Landlords will need to demonstrate that they are a 'fit and proper' person (including undergoing a Criminal Record Bureau (CRB) check), that they have sound financial arrangements in place relating to the tenancy and that the property is suitable for the number of people living there to hold a licence.

They also need to show that their gas and electricity installations are up to scratch (something all landlords should be doing anyway, as we explain in Tenants: Know your rights) and that they will effectively manage anti-social behaviour from tenants.

Newham Council reckons that licensing will help identify and penalise rogue landlords who are responsible for creating poor housing conditions. This will clearly benefit tenants but the council says it will also help the good landlords by raising standards across the board.

Licensing is not exactly a new idea. Back in 2009, the Government wanted full licensing across the country, with a landlord register. Those plans were dropped a year later once the Coalition came to power.

Is it a popular plan?
The local authority conducted a thorough consultation on the licensing scheme, which it says is overwhelmingly supported. It claims that 74% of residents and 76% of private tenants support private rented property licensing.

It doesn't mention the percentage of landlords that think the scheme is a good idea, but I would hazard a guess at around 0%. The scheme is costly for landlords and more red tape. And given that the majority already provide good accommodation, it's no surprise if they feel dismayed at having to bear the cost of bringing rogue landlords up to scratch.

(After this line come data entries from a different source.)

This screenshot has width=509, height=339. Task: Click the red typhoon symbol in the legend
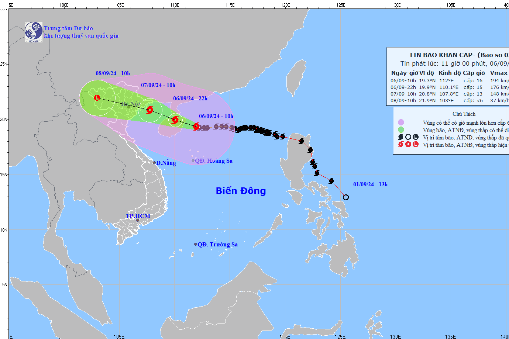coord(400,145)
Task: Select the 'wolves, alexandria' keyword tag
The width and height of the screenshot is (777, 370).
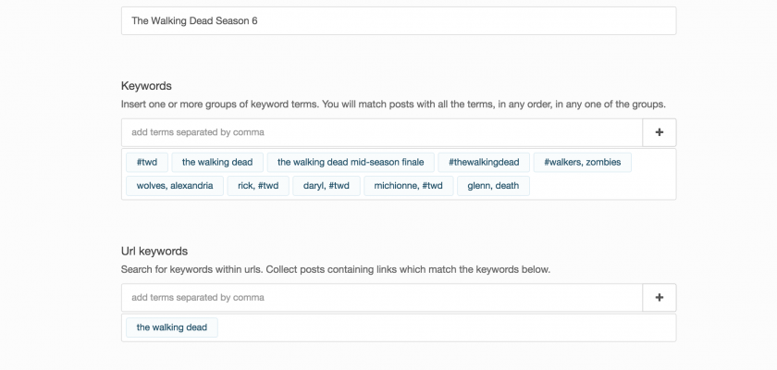Action: (175, 186)
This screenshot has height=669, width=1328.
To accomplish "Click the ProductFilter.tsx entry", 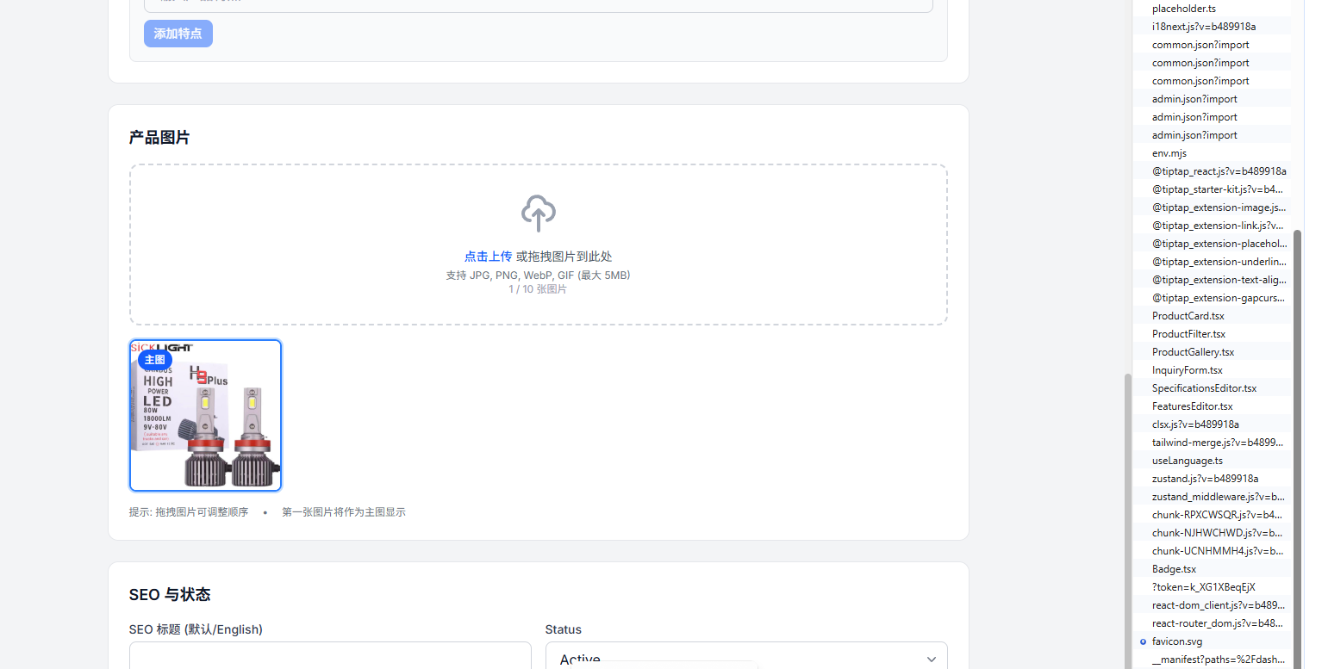I will [1188, 334].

Equally, some landlords feel that they can't be held responsible for the anti-social behaviour of their tenants – and many people would agree with them.

The National Landlords Association unsurprisingly doesn't support the scheme, which it says will simply increase burdens on those landlords who already comply with the law.

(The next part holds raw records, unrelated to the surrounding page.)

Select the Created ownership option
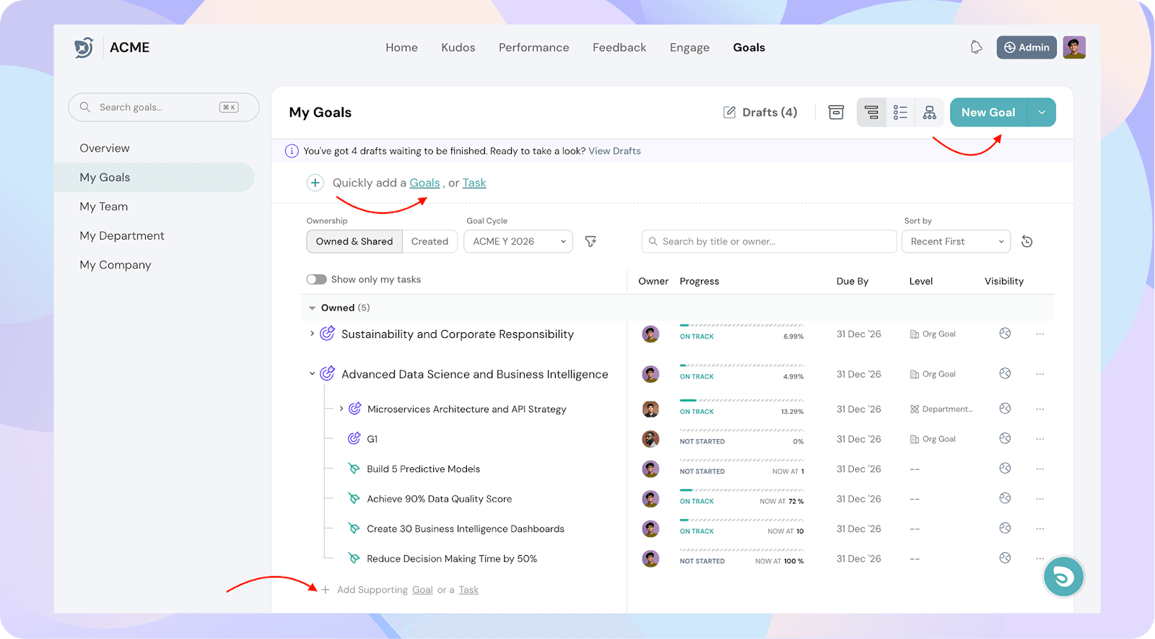1155x639 pixels. coord(430,242)
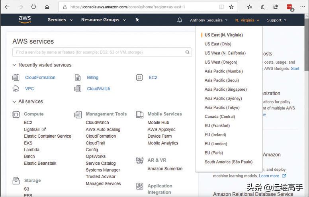This screenshot has height=197, width=309.
Task: Click the search magnifier icon in services box
Action: point(188,52)
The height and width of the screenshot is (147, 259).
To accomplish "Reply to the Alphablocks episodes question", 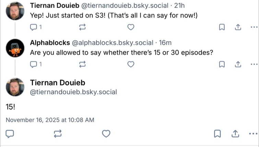I will (34, 64).
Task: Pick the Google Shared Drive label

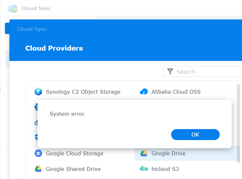Action: (x=73, y=169)
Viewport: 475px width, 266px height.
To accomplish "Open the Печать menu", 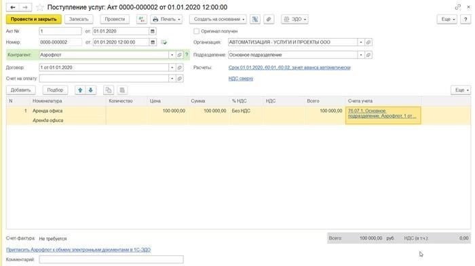I will click(166, 19).
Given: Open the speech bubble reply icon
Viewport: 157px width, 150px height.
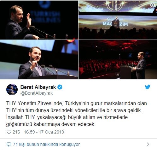Looking at the screenshot, I should 9,144.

After all, the owners of 'sheds with beds' are hardly likely to form an orderly queue to apply for an expensive licence, which they won't be granted anyway.

On the other hand, charity Shelter has backed the scheme, saying that it has first-hand experience of tenants in Newham "suffering at the hands of rogue landlords who are ignoring their responsibilities and wreaking havoc on tenants' lives".

And it urges other local councils to follow Newham's lead and launch their own licensing schemes.

Watch this space...
And that's why this scheme is so important to all landlords, not just those with properties in Newham.

If property licensing proves successful, other local authorities are likely to launch similar schemes to ensure that private rented sector accommodation is up to scratch.

This becomes even more important as pressure on social housing means the private rented sector has an increasingly vital role in providing accommodation to those in receipt of housing benefit, as well as to thwarted first-time buyers who can't get a mortgage.

If you are a landlord, watch the Newham scheme closely because it could be coming to a borough near you sooner than you think.